(Records taken from a dataset)

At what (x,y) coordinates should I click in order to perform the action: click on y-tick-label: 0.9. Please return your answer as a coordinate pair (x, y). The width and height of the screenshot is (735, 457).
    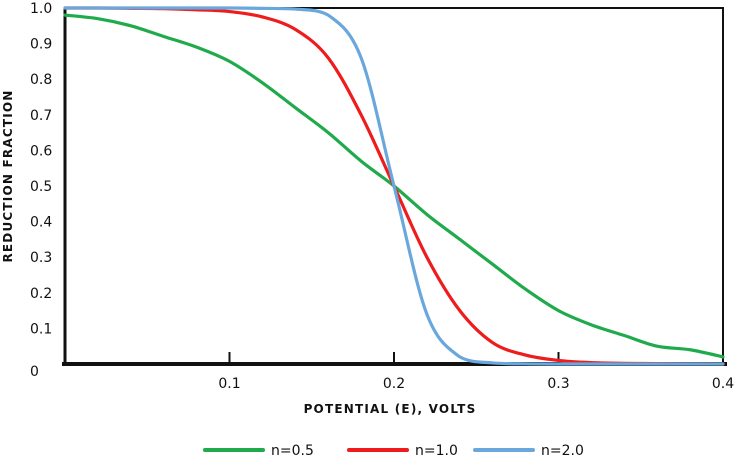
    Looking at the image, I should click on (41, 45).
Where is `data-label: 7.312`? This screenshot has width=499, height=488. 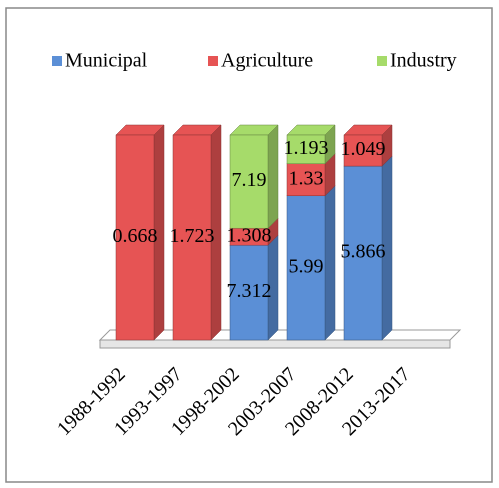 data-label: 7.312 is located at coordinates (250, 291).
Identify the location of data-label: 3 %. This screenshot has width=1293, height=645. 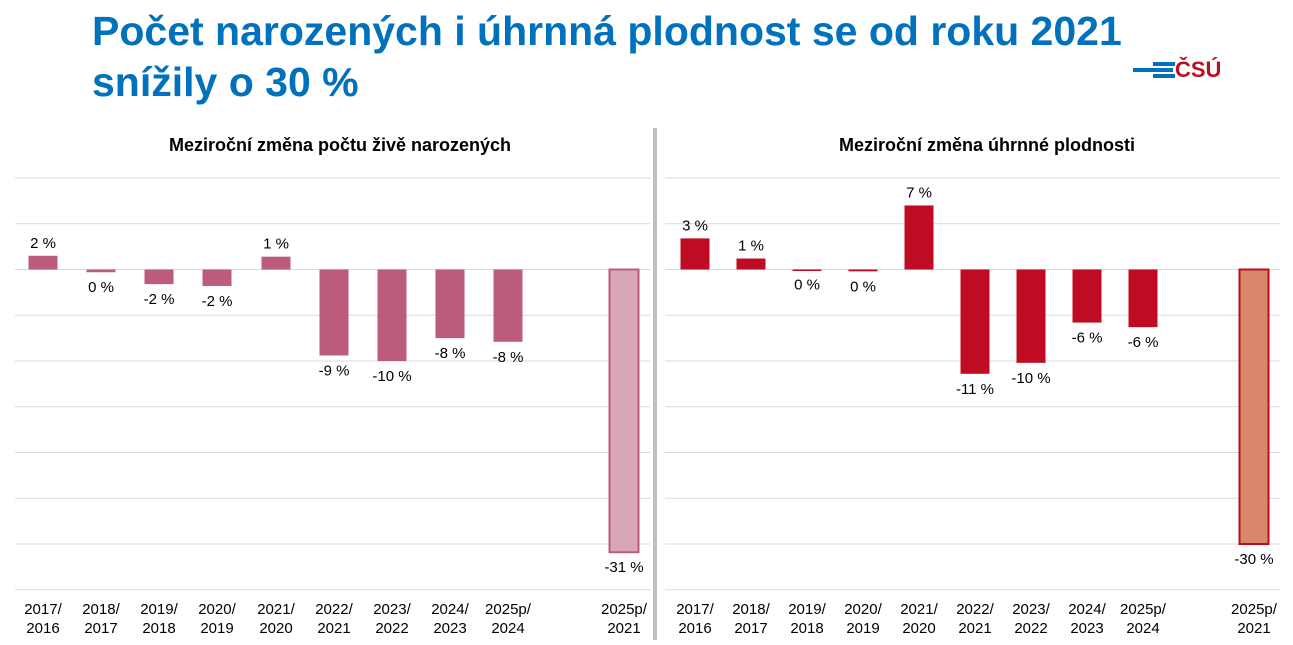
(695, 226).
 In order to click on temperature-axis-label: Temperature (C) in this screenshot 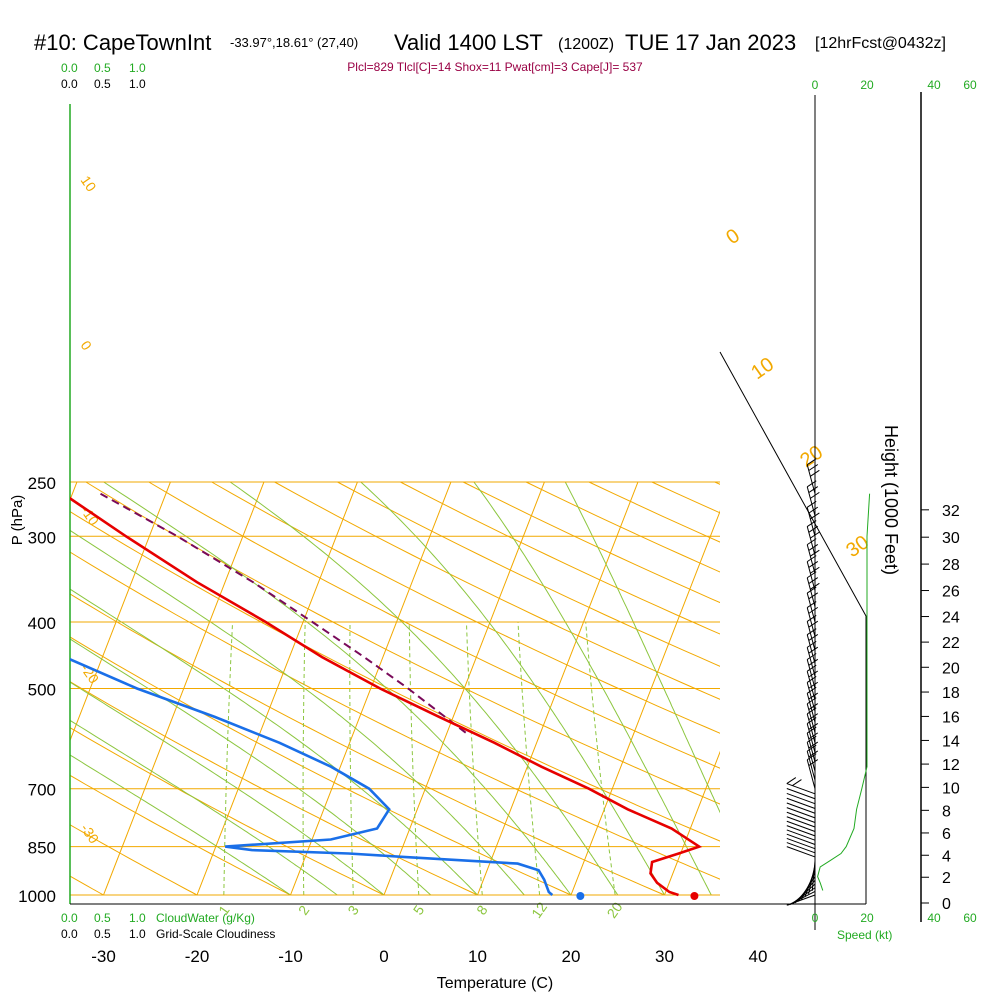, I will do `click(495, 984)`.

• What the task asks: Rewrite the lines from the start of the records through the line containing "Looking at the", swapping "screenshot" for "screen capture" and keeping everything else the same. Omit the pictures.

• Answer to this problem:
At what (x,y) coordinates should I click in order to perform the action: click on y-tick-label: 0.9. Please return your answer as a coordinate pair (x, y). The width and height of the screen capture is (735, 457).
    Looking at the image, I should click on (41, 45).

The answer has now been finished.